Theology seminar on conversion brings people from around Utah

Attendees ask questions of Michael Lawrence after he talks about biblical conversion.


SALT LAKE CITY – Does God choose us or do we choose Him? This was the question considered by about 120 Southern Baptists and others from around the state of Utah at an event last month.

Sponsored by the Salt Lake School of Theology and hosted by Risen Life Church, the three-session course Aug. 22 featured guest speaker Michael Lawrence, author of several theological titles – including “Conversion: How God Creates a People” – and pastor of Hinson Baptist Church in Portland, Ore.

“The act of becoming a Christian is called conversion,” Lawrence began, “but how does someone actually convert? Regeneration precedes conversion, and regeneration is God’s work, not ours.”

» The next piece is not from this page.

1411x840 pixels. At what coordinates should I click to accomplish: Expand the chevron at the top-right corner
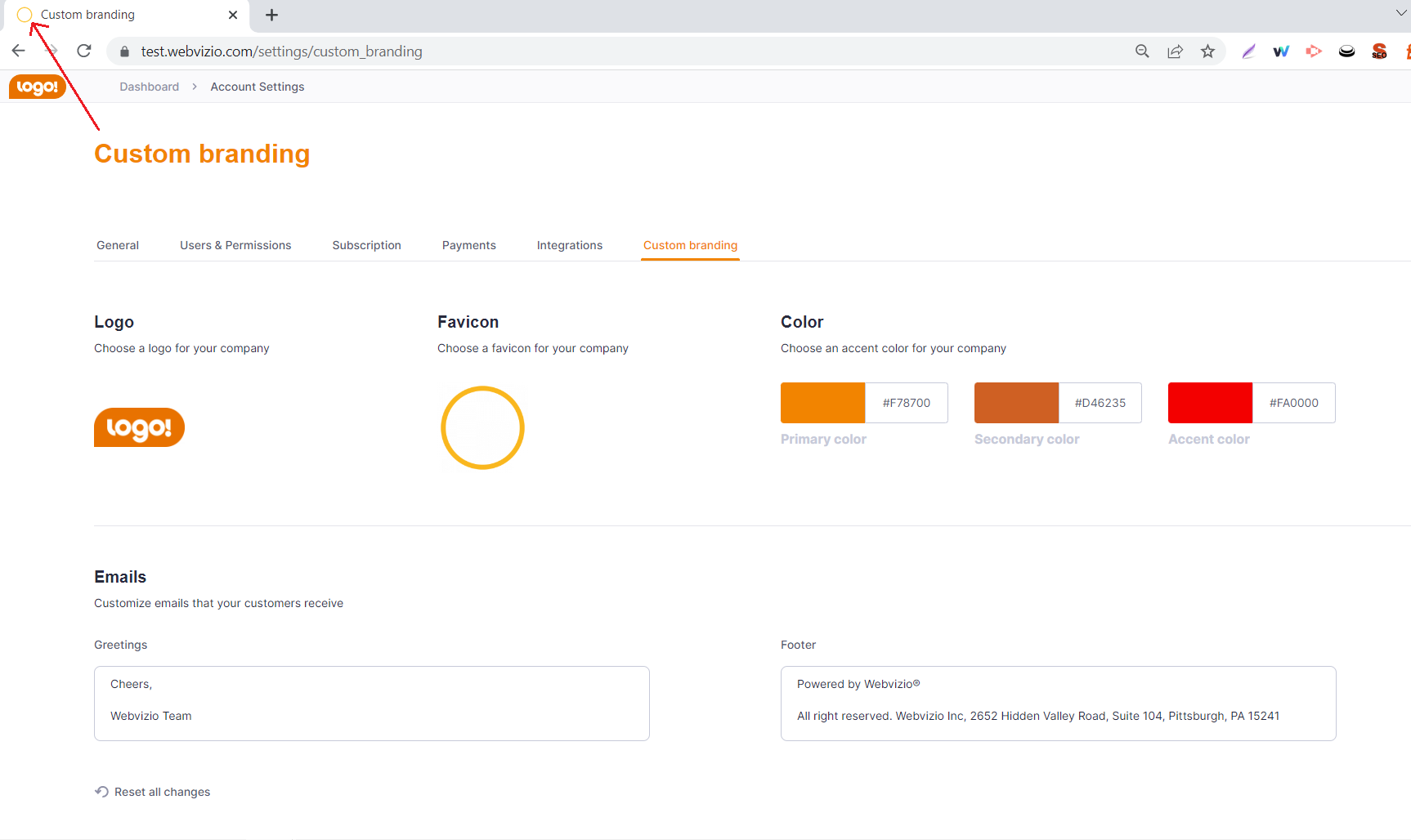(1400, 12)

He pulled no punches as he talked.

Michael Lawrence is pastor of Hinson Baptist Church in Portland, Ore.

“According to the Bible, we cannot change ourselves, but we must change, and so it’s really good news that God has devoted Himself to making that change happen. We need to be made new, not nice.”

Lawrence referenced John 3, where Nicodemus wants to be made “nice,” and Jesus knows the Pharisee needs to be made “new.”

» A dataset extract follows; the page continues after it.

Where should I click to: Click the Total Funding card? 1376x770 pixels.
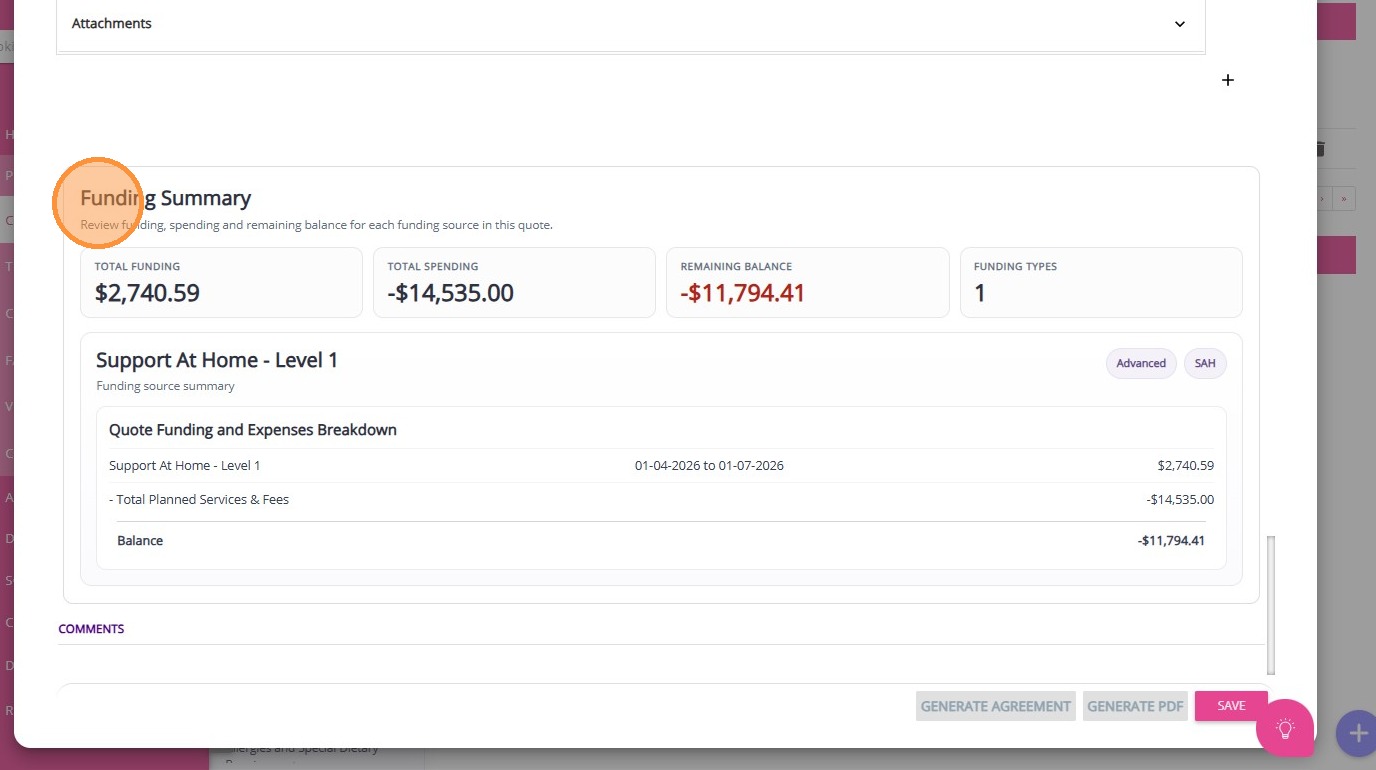[x=221, y=283]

“If the point is to be a better person than I was yesterday, why do I need religion?” Lawrence asked rhetorically.

After a 7-minute break, Lawrence began the second session.

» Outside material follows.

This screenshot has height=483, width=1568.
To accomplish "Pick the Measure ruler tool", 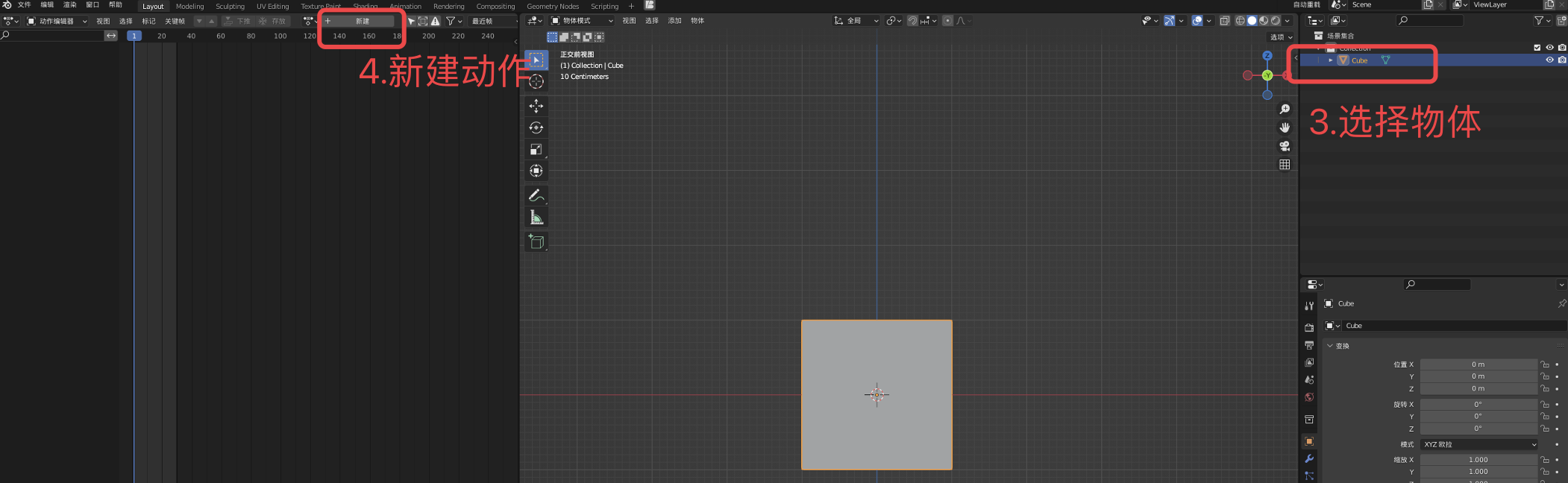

“Christian conversion is fundamentally and first God’s work. But how do we know that God has regenerated someone? The Bible is clear that conversion is our work too.

“We must respond and become Christians. And the way we do that is to repent and believe.”

When people turn believing into a personal decision, it is nothing more than a religious lifestyle choice, Lawrence continued. True repentance comes from God piercing our hearts with an awareness of the result of our sin: Jesus’ suffering and death on the cross.

“When we separate repentance from conversion, it’s like we’re giving people a vaccine against the Gospel,” Lawrence said.

“What does this sort of person look like? Someone who wants to go to heaven but has no time for Christians or the local church here on earth. Someone who likes Jesus, but didn’t sign up for the rest: obedience, holiness, discipleship, self-sacrifice.”

A regenerate heart has belief that shows itself in a changed life, Lawrence said, referring to James 2:14-17.

“A faith without works, a faith without a changed life, is a dead faith, no faith at all,” he said. “Decisions can be harvested, manipulated, easily collected, insincerely made. But not disciples.”

Lawrence spoke on 1 Peter 2:9-12 for the evening’s final session, reminding his listeners that God regenerates people so they may declare His praises.

To borrow an illustration from Jonathan Edwards, the speaker said, if salvation is honey, God doesn’t want people who know that honey is sweet. God wants people who have tasted the sweetness.

If our churches aren’t filled with believers, then God is robbed of the praise He desires and deserves, Lawrence said.

“The presence of sin remains, and we are the walking wounded,” he said. “We need each other’s help, which means we need churches filled with people who are in the battle with us.”

Notice verse 12, Lawrence continued. Peter doesn’t want us to battle against sin and live godly lives just for our own sake. He wants us to do so for the world.

“But how will the world see us and believe God if when they look at us we look just like them? If the world looks at the church and just sees a religious version of itself, they can have no confidence that there is a God who can give them hope for something different. …

“Our genuinely converted lives, our authentically Christian community, our dependence upon grace rather than technique, we are God’s apologetic to unbelief.”